Nanny, housekeeper and companion to the sick and elderly. These are just some of the many roles of undocumented domestic workers who came to America in search of better lives and found only exploitation, harassment and fear. Many have no legal recourse for injustices and work under the constant threat of deportation. Additionally, 9 out of 10 domestic workers do not receive health insurance from their employers, and one third of domestic workers cannot afford the medical care needed for themselves or their families.[i] As the United States moves toward politics and policies that are more exclusionary, undocumented domestic workers across the country struggle even harder to make ends meet.
By 2022, 33 million individuals will gain health coverage through the Affordable Care Act (ACA).[ii] However, this major effort to make health care affordable for more Americans also explicitly excludes undocumented workers from many provisions of the legislation, such as the expansion of Medicaid, the state-run health benefit exchange (which allows individuals and small businesses to purchase insurance at more affordable rates), and the elimination of the “pre-existing conditions” clause in insurance policies. Even immigrants with legal status cannot access federal health programs during the first five years of their permanent residency status. Furthermore, the ACA eventually eliminates the federal Medicaid disproportionate share hospital (DSH) funding, which hospitals use to cover the costs of providing uncompensated health care to low-income patients (including undocumented immigrants).[iii]
For the many undocumented domestic workers working low wage jobs in the United States, these exclusions from life-saving programs further reinforces their dehumanization, defining them by a single label. Although they take care of our children and elderly, they are publicly vilified, scapegoated in a struggling economy, and blamed for trends that have little to do with their legal status. In fact, talking-point accusations that undocumented immigrants are largely to blame for inappropriate emergency room (ER) use and for the rise in the insured population are simply unfounded. Non-citizens (legal and undocumented) only accounted for 22 percent of the non-elderly uninsured in 2006, while citizens made up the bulk of the uninsured (78 percent).[iv] Furthermore, non-citizens are significantly less likely to use the ER than citizens, and communities with higher concentrations of non-citizens tend to have lower rates of ER use.[v]
Undocumented workers are not the only ones who suffer because of marginalizing policies. Even the provisions that bar undocumented immigrants from public health programs have resulted in costly consequences that compromised coverage for citizens. After Colorado implemented tough measures requiring applicants to prove their eligibility for state benefits in 2006, it cost the state $2 million in the first year alone and state officials could not identify how many—if any—undocumented immigrants were denied public services.[vi] On the federal level, a study by the Government Accountability Office found that for every $100 spent by taxpayers on verification procedures in six states, Medicaid saved only 14 cents.[vii]

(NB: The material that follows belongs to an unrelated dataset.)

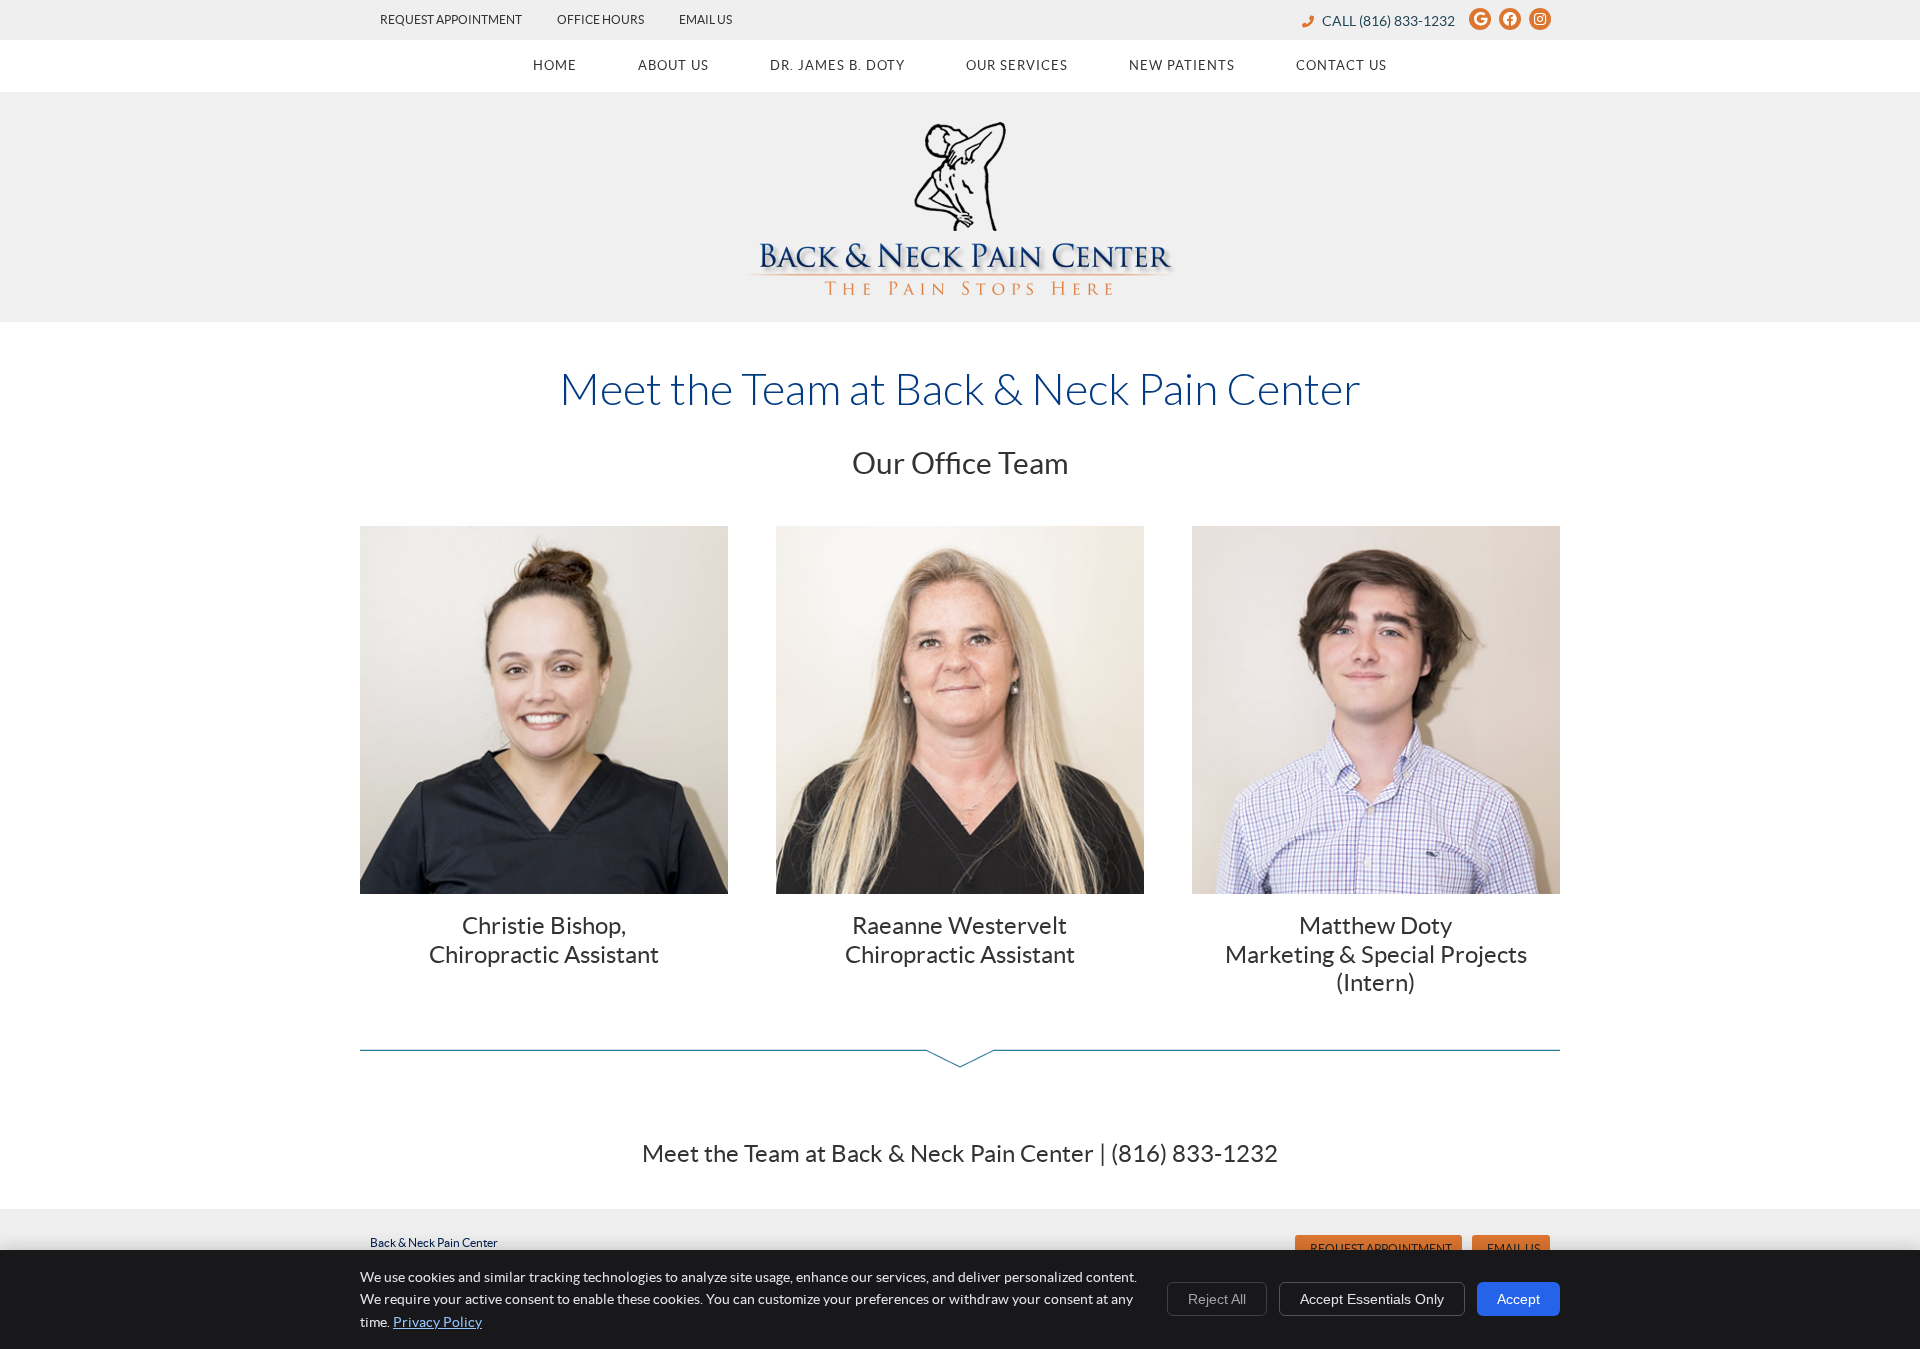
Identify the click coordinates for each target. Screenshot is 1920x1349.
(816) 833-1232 (1407, 21)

We all agree that the best solution is for the federal government to pass comprehensive, humane immigration reform that could turn uninsured undocumented workers into legal residents who pay into the system and can access it freely. In the meantime, many undocumented domestic workers, who have sacrificed everything for the chance at a better life for themselves and their families, are praying that they do not suffer injuries or illnesses.
However, there is hope that in the near future domestic workers will receive the recognition and appreciation they deserve and not be judged solely on their immigration status. In New York, where state lawmakers passed the groundbreaking Domestic Workers Bill of Rights, 200,000 domestic workers—including undocumented domestic workers—were finally given basic labor protections.[viii] And in California, the National Domestic Workers Alliance is pushing for a similar bill.
With new labor protections in place, we hope that the contributions of domestic workers, including those who work without legal status, are recognized, and that health care and other human rights will follow.
[i] Domestic Workers United and Datacenter, “Home is Where the Work Is: Inside New York’s Domestic Work Industry,” 2004.
[ii] Congressional Budget Office, “CBO and JCT’s Estimates of the Effects of the Affordable Care Act on the Number of People Obtaining Employment-Based Health Insurance,” March 2012.
[iv] Kaiser Family Foundation, “Summary: Five Basic Facts on Immigrants and Their Health Care,” March 2008.
[vi] Huyen Pham, Hoefstra Law Review, “Problems Facing the First Generation of Local Immigration Laws,” October 2008.
[vii] U.S. Government Accountability Office, “Summary of GAO and Staff Findings: Medicaid Citizenship Documentation Requirements Deny Coverage to Citizens and Cost Taxpayers Millions,” July 2007.